You can compile a kernel anywhere you like, including your home directory. The only time directories outside the build tree are modified is when you make one of the install*
targets. So, to install a kernel you'd do the obvious:
cd $SOME_DIRECTORY
tar -xjvf linux-$VERSION.tar.bz2
cd linux-$VERSION
make mrproper menuconfig
# Configure the kernel here.
# Now build it using all your CPU threads in parallel.
make -j$(grep -c processor /proc/cpuinfo) bzImage modules
After you configure the kernel, it'll be built. At this point, you'll have a kernel binary (vmlinux) and a bootable kernel image under arch/$YOUR_ARCHITECTURE/boot/bzImage.
If you're building a monolithic kernel, you're done. Copy the uncompressed file (vmlinux
) or compressed file (bzImage
) to your intended volume, configure the boot manager if you need to, and off you go.
If you need to install modules, and assuming you've mounted your target volume on /mnt, you could say:
INSTALL_MOD_PATH=/mnt \
INSTALL_PATH=/mnt/boot \
make modules_install
This will copy the kernel image to /mnt/boot
and the modules to /mnt/lib/modules/$VERSION
.
Please note, I'm oversimplifying this. If you need help building the kernel manually, you should read some of the documents in the kernel source tree's Documentation/
subdirectory. The README
file also tells you how to build and install it in detail.

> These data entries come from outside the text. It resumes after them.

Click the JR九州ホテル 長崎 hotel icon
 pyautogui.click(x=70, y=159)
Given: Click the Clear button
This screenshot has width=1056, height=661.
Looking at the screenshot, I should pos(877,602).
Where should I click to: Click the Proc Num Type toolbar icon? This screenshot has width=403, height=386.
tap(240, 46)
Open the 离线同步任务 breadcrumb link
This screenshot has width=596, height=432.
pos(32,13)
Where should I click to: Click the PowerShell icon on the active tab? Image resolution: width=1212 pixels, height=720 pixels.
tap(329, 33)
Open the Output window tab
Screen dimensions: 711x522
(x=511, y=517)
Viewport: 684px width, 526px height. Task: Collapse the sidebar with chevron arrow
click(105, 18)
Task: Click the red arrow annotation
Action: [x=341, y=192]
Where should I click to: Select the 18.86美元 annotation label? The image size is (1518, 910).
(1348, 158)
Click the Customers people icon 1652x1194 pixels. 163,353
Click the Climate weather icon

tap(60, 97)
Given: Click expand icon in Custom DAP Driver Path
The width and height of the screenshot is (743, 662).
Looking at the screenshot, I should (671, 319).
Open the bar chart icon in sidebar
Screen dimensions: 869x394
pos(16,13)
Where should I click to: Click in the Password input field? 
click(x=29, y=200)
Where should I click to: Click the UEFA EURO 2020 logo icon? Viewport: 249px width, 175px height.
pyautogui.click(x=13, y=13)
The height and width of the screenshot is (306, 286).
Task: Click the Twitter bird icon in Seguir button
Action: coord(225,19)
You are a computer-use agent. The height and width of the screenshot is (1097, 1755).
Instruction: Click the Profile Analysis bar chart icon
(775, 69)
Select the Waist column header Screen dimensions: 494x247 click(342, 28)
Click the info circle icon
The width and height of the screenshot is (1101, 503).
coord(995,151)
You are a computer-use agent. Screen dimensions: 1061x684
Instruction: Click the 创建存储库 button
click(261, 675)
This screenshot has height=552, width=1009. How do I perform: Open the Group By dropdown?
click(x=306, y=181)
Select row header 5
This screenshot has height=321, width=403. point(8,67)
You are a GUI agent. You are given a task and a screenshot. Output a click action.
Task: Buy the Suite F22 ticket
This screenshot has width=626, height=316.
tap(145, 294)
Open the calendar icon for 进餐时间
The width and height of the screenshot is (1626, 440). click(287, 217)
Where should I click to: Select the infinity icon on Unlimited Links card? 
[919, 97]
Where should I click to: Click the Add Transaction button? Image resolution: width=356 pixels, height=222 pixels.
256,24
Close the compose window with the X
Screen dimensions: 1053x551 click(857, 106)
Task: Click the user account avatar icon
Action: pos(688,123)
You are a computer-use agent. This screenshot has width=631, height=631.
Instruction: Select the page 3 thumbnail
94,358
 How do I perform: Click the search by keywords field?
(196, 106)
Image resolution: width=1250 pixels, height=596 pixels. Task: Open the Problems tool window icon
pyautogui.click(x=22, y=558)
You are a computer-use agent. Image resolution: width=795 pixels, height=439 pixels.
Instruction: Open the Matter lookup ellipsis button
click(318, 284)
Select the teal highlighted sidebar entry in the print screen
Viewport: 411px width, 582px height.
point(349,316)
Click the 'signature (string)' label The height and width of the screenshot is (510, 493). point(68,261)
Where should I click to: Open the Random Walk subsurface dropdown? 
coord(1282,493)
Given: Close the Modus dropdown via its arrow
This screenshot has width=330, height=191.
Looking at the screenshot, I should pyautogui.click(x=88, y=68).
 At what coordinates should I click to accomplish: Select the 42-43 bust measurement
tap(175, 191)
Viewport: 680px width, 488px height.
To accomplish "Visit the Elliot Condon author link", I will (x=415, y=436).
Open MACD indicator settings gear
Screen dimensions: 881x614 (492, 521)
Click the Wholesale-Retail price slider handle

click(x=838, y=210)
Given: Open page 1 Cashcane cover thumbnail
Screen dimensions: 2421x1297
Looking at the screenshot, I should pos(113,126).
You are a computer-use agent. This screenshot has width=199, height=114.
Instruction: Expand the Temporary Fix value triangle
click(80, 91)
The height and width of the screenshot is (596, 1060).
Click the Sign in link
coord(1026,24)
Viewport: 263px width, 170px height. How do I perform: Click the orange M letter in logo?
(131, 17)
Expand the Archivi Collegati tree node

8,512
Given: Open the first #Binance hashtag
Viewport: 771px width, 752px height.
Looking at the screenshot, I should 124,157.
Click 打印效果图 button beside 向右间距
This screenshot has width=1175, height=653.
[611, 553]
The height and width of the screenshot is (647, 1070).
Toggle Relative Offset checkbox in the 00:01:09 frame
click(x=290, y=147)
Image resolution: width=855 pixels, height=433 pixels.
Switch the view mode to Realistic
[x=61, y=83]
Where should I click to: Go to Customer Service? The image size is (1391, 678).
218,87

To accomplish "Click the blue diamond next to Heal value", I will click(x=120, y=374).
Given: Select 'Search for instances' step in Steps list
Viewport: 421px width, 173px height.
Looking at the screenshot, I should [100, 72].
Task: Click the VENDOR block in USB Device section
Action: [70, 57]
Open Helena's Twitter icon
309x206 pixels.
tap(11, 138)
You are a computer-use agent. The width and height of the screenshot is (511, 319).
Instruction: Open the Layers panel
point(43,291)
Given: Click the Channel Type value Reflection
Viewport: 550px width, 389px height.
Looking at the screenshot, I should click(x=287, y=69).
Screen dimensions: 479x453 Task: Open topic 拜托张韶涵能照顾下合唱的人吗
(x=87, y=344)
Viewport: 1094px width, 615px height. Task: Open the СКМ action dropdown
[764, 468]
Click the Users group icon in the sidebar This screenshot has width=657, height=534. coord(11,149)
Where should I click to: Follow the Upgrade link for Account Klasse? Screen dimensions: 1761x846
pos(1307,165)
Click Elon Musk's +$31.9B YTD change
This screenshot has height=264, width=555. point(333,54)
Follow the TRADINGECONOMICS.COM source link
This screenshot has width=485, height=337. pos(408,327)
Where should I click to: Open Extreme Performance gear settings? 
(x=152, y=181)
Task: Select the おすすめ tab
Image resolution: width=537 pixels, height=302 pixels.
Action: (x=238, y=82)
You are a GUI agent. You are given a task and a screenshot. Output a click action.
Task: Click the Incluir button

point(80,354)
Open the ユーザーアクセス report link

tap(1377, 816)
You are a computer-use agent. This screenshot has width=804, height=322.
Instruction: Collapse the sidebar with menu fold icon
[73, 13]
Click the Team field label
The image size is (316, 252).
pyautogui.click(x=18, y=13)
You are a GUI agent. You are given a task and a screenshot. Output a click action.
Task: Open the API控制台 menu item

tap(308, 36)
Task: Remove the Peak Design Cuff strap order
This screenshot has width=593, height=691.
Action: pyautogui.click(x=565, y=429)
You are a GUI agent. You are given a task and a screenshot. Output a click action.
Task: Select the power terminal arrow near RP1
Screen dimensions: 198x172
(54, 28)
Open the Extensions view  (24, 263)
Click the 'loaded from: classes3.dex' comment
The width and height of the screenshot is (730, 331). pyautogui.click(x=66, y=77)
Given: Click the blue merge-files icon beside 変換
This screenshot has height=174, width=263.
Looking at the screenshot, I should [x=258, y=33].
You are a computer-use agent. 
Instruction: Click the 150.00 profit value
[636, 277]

Booting the kernel is a different story, though. Most modern distributions use a initial RAMdisk image which contains a ton of drivers for the hardware needed to bring up the rest of the kernel (block devices, filesystems, networking, etc). This process won't make this image. Depending on what you need to do (what do you need to do?), you can use an existing one or make a new one using your distribution's toolchain. You should check the documentation on update-initramfs
.
There are other issues too, though. Using the standard toolchain you can't compile a kernel for a different architecture or sub-architecture. Note that in some cases, even kernels compiled on a particular type of x86 box won't work on certain other types of x86 boxes. It all depends on the combination of sub-architectures and the kernel config. Compiling across architectures (e.g. building an ARM kernel on an x86 machine) is altogether out of the question unless you install an appropriate cross-compilation toolchain.
If you're trying to rescue another installation or computer, however, a rescue disk might come in handier than building a custom kernel like that.
One more thing: if you're trying to build a kernel for another computer which boots, is the same architecture as the one you're compiling on, and runs a Debian or Debian-like OS (Ubuntu counts), you could install the kernel-package
package (sudo aptitude install kernel-package
). Then unpack the kernel, cd
to the root of the source tree, and say:
CONCURRENCY_LEVEL=$(grep -c processor /proc/cpuinfo) \
sudo make-kpkg --initrd binary-arch
This will apply necessary patches, configure the kernel, build it and package it as a .deb package (a few packages, actually). All you need to do is install it on your target system and you're done.
What I'm intending to do is like compiling a software with --directory-prefix=/opt/foobar/, so all the files are put in the desired location. You know what I mean?
– Haix64 Jan 12 '12 at 11:22sudo update-grub
, and it'll detect all the distributions and add GRUB menu entries for them.It really would help lots if you could explain your intentions at a high level, though. I.e. are you rescuing a system, bootstrapping a Linux installation, making your own distribution, compiling a kernel for a slower computer, cross-developing, or what?